* [Your assignment] Please repeat, from the entries that follow, the lines from the one containing "[Home] (1561, 31)" through the one containing "פרטיות (331, 2144)" exactly, adding nothing.

* [Collection entries]
----
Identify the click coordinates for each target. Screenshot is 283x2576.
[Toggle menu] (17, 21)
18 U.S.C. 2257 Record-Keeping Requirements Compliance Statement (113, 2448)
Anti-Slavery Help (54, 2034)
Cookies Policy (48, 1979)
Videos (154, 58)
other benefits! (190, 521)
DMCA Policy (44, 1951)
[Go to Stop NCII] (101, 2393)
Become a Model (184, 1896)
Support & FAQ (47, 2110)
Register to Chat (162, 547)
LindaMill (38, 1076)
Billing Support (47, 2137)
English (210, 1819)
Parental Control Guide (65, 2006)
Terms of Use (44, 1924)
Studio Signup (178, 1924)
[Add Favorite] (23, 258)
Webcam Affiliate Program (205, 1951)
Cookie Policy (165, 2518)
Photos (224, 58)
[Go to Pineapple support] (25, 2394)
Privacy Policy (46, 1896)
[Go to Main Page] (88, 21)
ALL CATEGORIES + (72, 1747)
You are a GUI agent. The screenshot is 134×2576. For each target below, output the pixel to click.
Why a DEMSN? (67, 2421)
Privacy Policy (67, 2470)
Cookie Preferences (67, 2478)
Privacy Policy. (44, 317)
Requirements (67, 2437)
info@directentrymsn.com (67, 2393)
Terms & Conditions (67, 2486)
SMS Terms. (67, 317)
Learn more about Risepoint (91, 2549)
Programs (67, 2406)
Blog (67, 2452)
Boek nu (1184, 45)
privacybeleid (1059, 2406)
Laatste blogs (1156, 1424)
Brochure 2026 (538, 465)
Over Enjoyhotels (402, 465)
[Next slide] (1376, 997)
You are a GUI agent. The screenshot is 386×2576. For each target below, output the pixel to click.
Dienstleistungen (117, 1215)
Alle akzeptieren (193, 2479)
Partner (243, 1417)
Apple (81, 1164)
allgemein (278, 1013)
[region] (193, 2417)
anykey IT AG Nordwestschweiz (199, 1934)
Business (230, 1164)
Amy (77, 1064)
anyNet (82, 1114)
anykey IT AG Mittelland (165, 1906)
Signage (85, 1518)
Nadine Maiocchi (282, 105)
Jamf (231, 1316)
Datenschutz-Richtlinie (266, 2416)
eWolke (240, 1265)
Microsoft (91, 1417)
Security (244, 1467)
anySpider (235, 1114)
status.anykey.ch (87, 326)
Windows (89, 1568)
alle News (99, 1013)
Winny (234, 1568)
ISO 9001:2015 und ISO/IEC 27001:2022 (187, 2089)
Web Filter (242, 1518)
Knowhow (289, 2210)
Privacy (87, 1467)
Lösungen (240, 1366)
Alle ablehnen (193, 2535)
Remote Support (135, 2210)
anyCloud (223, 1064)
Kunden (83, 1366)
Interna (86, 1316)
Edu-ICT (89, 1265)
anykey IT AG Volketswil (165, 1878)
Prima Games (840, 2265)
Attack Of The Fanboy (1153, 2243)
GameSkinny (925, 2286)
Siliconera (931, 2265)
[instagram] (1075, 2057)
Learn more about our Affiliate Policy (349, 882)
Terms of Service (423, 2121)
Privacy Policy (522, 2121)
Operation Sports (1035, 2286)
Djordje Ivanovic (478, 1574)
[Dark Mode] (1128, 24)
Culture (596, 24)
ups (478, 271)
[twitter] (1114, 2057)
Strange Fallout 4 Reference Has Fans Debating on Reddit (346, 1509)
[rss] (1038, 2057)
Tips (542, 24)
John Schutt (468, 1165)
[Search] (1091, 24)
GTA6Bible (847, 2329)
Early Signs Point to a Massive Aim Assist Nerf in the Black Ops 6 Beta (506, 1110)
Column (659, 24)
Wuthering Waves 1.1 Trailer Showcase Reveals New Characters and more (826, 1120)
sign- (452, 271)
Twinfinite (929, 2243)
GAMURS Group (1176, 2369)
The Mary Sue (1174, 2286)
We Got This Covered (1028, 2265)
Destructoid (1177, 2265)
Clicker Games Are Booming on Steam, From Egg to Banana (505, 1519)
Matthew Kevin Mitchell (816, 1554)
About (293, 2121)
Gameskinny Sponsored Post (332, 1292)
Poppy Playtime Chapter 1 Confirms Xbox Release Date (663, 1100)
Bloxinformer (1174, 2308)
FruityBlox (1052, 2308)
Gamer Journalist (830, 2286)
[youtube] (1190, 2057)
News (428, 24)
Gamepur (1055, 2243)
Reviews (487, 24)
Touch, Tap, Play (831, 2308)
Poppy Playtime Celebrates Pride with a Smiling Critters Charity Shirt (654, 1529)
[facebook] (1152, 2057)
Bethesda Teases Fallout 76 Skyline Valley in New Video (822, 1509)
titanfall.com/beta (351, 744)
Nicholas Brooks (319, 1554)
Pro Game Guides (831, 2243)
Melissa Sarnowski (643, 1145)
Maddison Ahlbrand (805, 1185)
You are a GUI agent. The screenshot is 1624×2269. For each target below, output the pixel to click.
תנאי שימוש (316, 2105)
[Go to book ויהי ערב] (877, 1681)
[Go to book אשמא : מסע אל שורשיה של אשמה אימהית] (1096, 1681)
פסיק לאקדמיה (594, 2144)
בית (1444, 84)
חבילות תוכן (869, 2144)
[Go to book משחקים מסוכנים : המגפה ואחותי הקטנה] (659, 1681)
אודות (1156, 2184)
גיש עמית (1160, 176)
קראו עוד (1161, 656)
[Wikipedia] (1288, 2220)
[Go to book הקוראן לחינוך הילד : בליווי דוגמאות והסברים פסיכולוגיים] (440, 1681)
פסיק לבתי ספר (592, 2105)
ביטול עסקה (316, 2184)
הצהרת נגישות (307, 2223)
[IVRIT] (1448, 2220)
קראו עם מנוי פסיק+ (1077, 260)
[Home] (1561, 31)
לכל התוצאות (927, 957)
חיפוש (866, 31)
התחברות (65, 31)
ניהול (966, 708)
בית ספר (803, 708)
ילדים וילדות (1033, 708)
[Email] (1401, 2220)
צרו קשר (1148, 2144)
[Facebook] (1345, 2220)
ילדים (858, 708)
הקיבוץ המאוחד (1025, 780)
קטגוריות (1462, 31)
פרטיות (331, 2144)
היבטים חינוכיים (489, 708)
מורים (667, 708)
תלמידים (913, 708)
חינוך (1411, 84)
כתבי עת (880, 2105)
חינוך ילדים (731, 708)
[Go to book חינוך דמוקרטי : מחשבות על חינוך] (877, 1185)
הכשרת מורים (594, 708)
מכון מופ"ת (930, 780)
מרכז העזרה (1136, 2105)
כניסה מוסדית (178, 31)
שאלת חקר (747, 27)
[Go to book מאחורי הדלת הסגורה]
----
* [Response area]
[Home] (1561, 31)
לכל התוצאות (927, 957)
חיפוש (866, 31)
התחברות (65, 31)
ניהול (966, 708)
בית ספר (803, 708)
ילדים וילדות (1033, 708)
[Email] (1401, 2220)
צרו קשר (1148, 2144)
[Facebook] (1345, 2220)
ילדים (858, 708)
הקיבוץ המאוחד (1025, 780)
קטגוריות (1462, 31)
פרטיות (331, 2144)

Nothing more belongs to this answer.